Ivan Serhiyovych Fedorov (born 29 August 1988) is a Ukrainian politician who was elected the mayor of Melitopol in 2020. He was previously the first deputy head of the Zaporizhzhia Oblast Council and a member of the Melitopol City Council.

Career 
Fedorov was elected to 6th convocation of the Melitopol city council. In 2015, he was elected first deputy head of the 7th convocation of the Zaporizhzhia Oblast Council. In 2020, he succeeded Serhii Minko as the mayor of Melitopol.

On 6 March 2022, Fedorov was awarded the Order for Courage III Class for significant personal contribution to the protection of state sovereignty and territorial integrity of Ukraine, courage and selfless actions shown during the organization of defense of settlements from Russian army during the Battle of Melitopol.

On 11 March 2022, the deputy head of the office of the president Kyrylo Tymoshenko stated that Fedorov had been "arrested and abducted by the Russian military." Ukrainian officials reported that "A group of 10 occupiers kidnapped the mayor of Melitopol, Ivan Fedorov," Ukraine's parliament said on Twitter. "He refused to cooperate with the enemy". This was corroborated by Anton Herashchenko and videos released by CNN of Russian soldiers outside a city government building.

Subsequent to the actions of the Russian military, the prosecutor general's office of the self-proclaimed Luhansk People's Republic opened a criminal case against Fedorov. Their investigators stated that he "provided financial and other assistance to the banned nationalist organization Right Sector in committing terrorist crimes against civilians in Donbas." The following day, Saturday, 12 March, former city council member Halyna Danylchenko was installed by the Russian occupation forces with a claim of "acting mayor".

On 12 March 2022, the president of Ukraine, Volodymyr Zelenskyy, stated that Fedorov was being tortured.
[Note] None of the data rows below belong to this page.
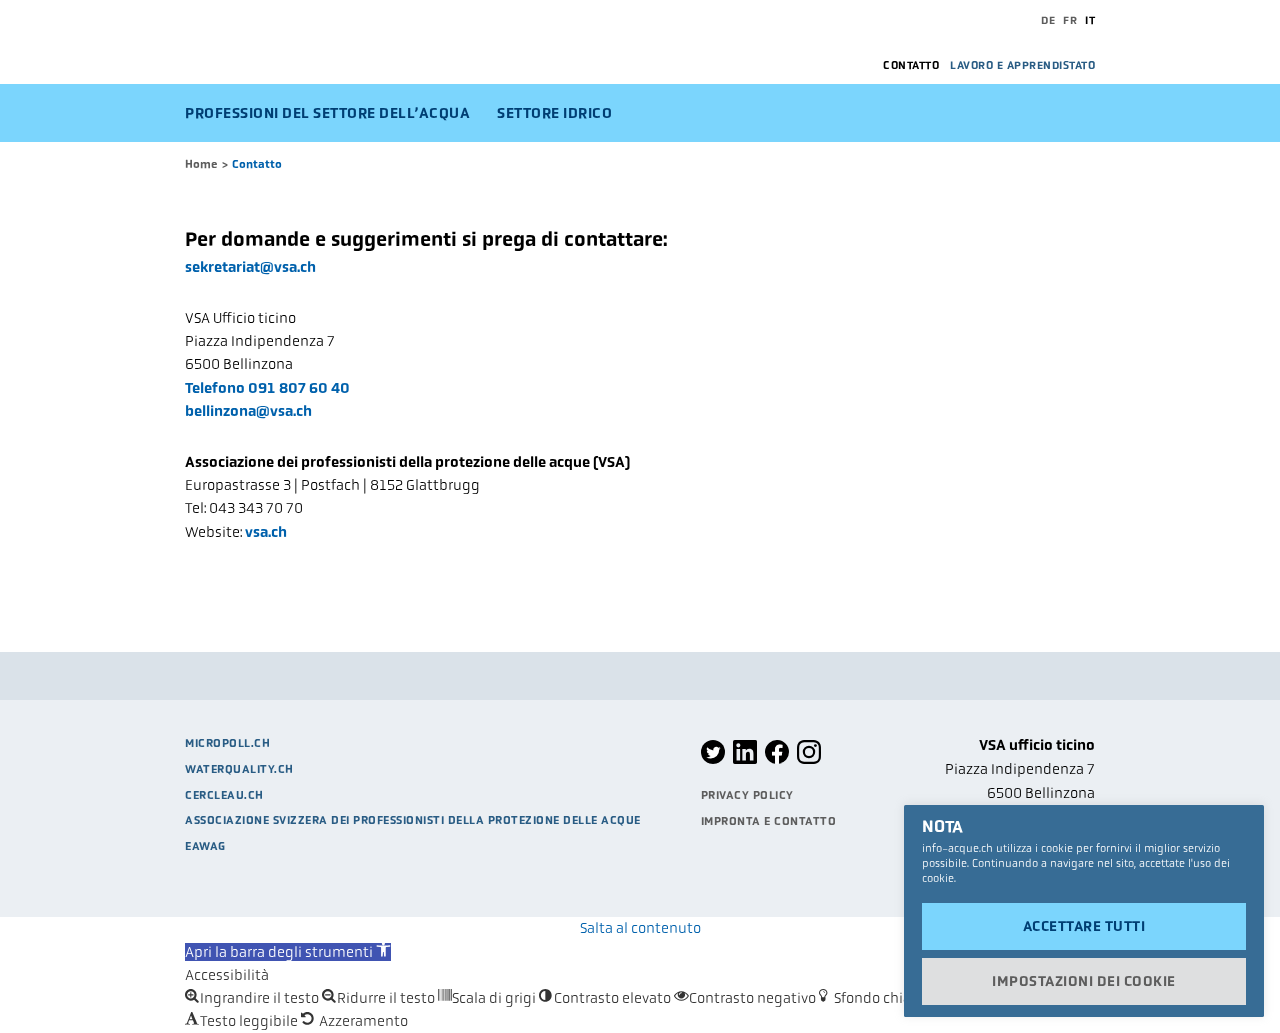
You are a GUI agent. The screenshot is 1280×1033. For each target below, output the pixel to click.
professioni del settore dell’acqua (327, 113)
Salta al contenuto (640, 928)
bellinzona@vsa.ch (248, 411)
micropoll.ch (227, 743)
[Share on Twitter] (713, 760)
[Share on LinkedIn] (745, 760)
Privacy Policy (747, 795)
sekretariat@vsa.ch (250, 267)
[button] (288, 952)
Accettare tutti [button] (1084, 926)
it (1090, 20)
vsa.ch (266, 532)
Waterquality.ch (239, 769)
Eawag (205, 846)
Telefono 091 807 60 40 (267, 388)
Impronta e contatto (769, 821)
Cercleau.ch (224, 795)
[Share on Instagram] (809, 760)
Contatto (911, 65)
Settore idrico (554, 113)
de (1048, 20)
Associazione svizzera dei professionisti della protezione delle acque (413, 820)
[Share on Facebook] (777, 760)
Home (201, 164)
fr (1070, 20)
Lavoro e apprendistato (1022, 65)
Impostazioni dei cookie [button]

Zelenskyy requested his release. On 16 March, Fedorov was freed from captivity and thanked President Zelenskyy in a phone call posted online. Some Ukrainian officials claimed he was freed in a "special operation". Zelenskyy's press aide Daria Zarivna however later claimed he was exchanged for nine Russian conscripts captured by Ukrainian forces; it was later confirmed by The New Yorker that this prisoner exchange took place in Kamianske.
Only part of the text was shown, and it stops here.